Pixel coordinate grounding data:

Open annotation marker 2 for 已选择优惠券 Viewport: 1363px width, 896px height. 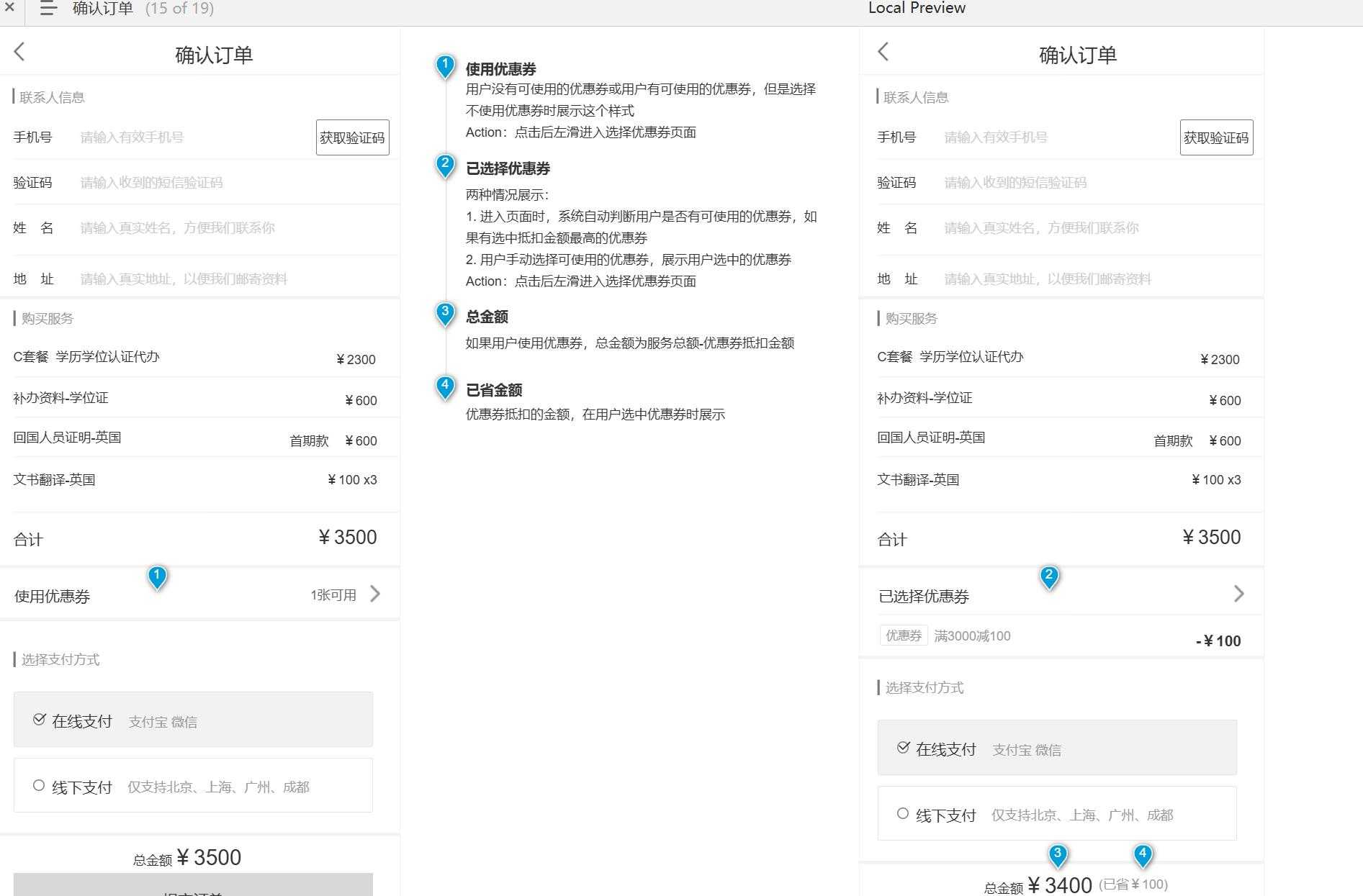[x=445, y=165]
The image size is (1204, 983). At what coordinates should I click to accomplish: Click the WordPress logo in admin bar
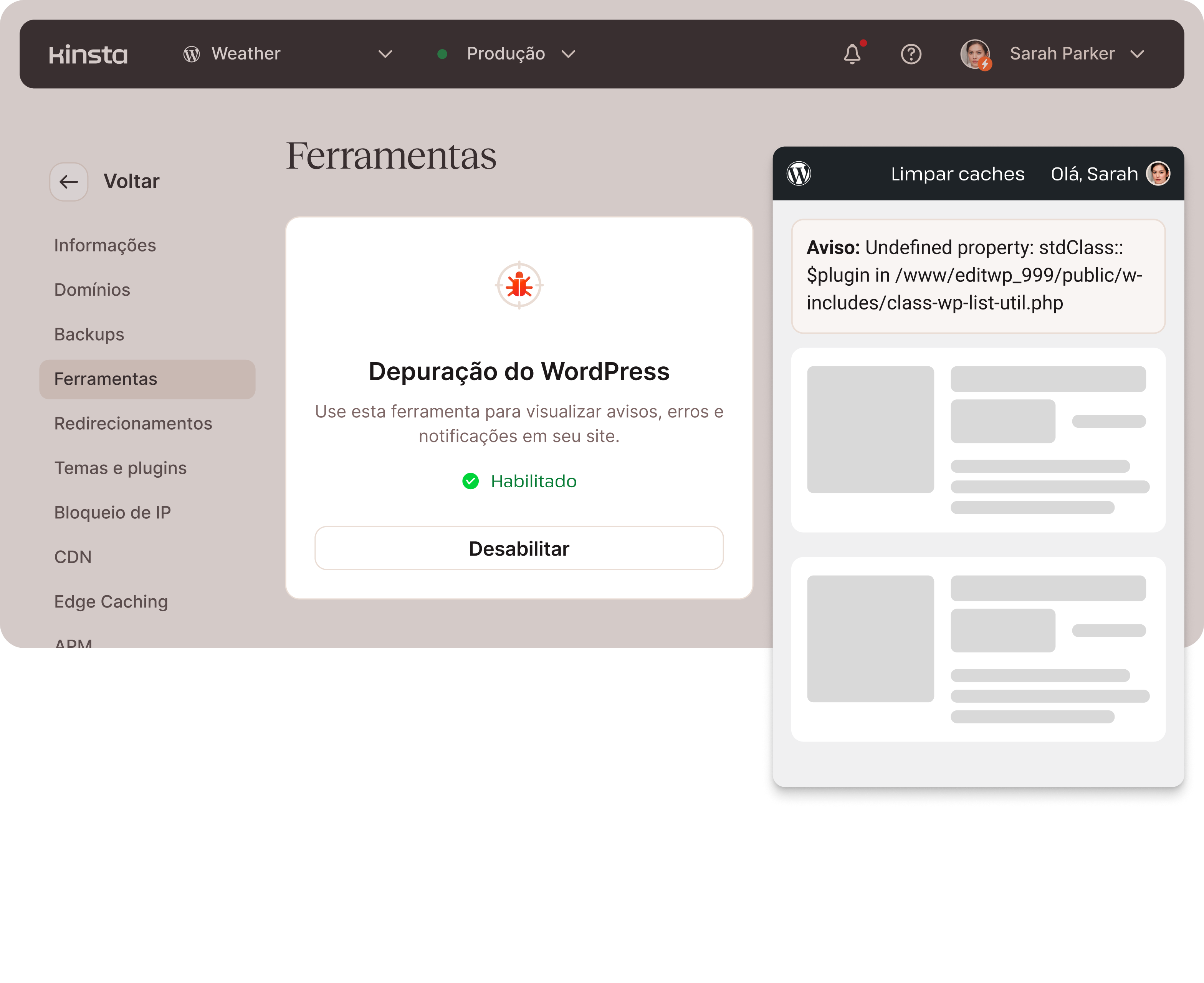tap(799, 174)
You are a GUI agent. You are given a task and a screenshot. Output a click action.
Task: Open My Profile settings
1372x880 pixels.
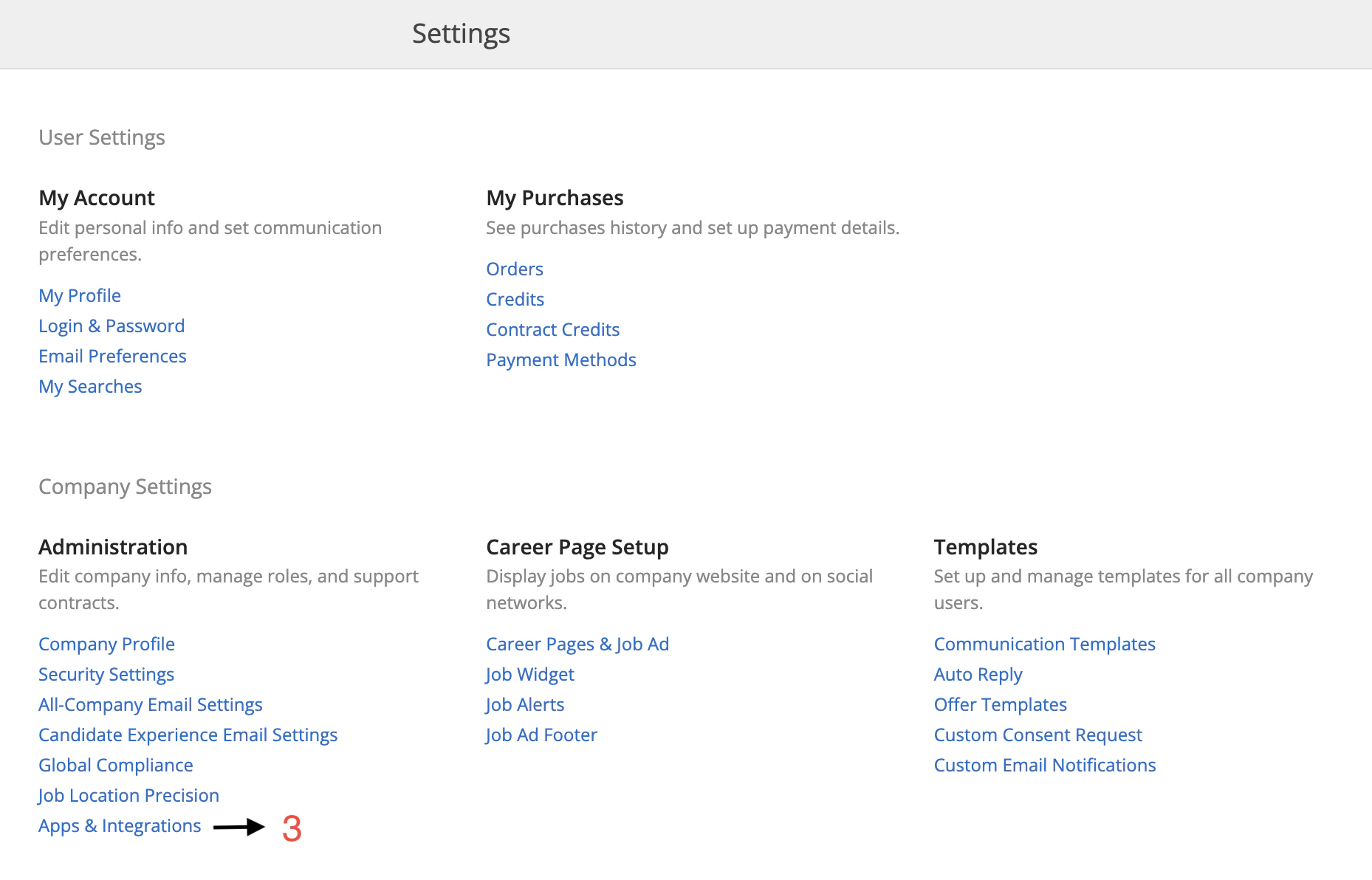point(79,295)
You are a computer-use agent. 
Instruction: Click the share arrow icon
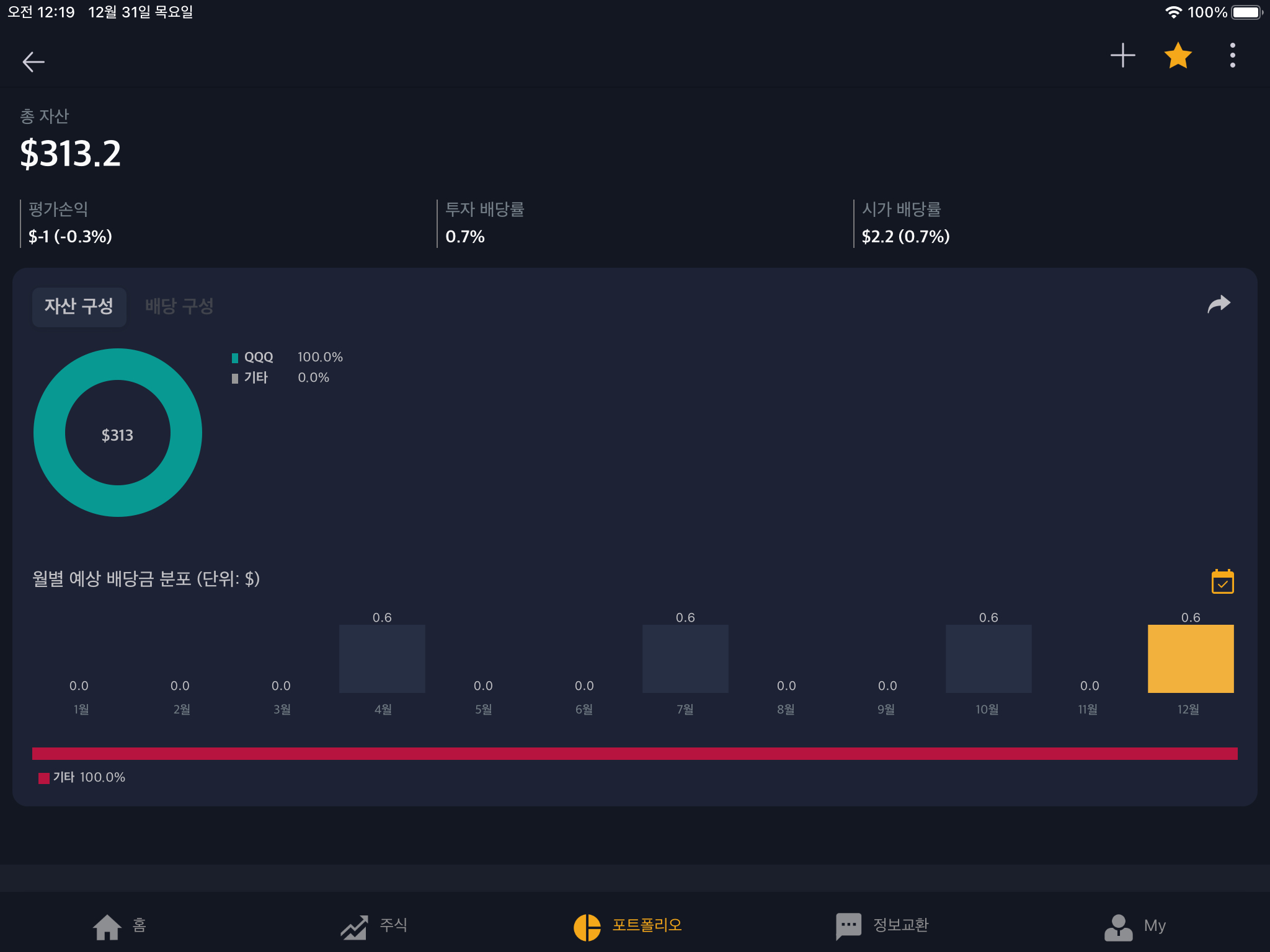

Work task: Which lines above include the string "agent"? Show them.

Problem solution:
You are a GUI agent. You are given a task and a screenshot. Output a click action.
You are a computer-use agent. 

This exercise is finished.